** TO DO **
All lines from the one including "Click the Eclipse" to the bottom of the entries below should be repeated exactly, both ends kept.

Saved entries
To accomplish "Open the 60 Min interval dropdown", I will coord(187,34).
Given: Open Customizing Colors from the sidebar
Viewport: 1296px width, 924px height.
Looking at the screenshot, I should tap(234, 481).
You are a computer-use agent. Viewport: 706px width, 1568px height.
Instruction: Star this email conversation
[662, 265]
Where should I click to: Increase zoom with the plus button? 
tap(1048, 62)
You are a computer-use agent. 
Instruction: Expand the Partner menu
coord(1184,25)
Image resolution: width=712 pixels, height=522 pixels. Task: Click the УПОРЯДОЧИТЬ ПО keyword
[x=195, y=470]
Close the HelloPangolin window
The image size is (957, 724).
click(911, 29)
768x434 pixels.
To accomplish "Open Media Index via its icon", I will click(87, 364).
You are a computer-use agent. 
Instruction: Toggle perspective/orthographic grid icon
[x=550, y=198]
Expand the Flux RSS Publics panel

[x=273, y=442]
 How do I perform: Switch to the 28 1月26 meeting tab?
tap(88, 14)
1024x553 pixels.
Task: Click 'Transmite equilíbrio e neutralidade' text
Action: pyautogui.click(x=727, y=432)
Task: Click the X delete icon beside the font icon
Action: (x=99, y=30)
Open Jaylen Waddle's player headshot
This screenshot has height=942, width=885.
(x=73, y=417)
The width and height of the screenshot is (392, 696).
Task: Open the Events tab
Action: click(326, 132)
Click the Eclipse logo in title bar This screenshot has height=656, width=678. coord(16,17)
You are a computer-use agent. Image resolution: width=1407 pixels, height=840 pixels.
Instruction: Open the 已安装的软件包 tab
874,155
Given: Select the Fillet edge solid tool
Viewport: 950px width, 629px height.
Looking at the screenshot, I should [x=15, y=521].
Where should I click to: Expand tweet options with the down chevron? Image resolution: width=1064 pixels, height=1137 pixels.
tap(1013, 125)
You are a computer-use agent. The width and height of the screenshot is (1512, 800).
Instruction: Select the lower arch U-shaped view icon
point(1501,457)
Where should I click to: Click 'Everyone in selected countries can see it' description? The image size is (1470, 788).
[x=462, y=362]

** ANSWER AREA **
Click the Eclipse logo in title bar This screenshot has height=656, width=678. coord(16,17)
You are a computer-use agent. Image resolution: width=1407 pixels, height=840 pixels.
Instruction: Open the 已安装的软件包 tab
874,155
Given: Select the Fillet edge solid tool
Viewport: 950px width, 629px height.
Looking at the screenshot, I should [x=15, y=521].
Where should I click to: Expand tweet options with the down chevron? Image resolution: width=1064 pixels, height=1137 pixels.
tap(1013, 125)
You are a computer-use agent. The width and height of the screenshot is (1512, 800).
Instruction: Select the lower arch U-shaped view icon
point(1501,457)
Where should I click to: Click 'Everyone in selected countries can see it' description? The image size is (1470, 788).
[x=462, y=362]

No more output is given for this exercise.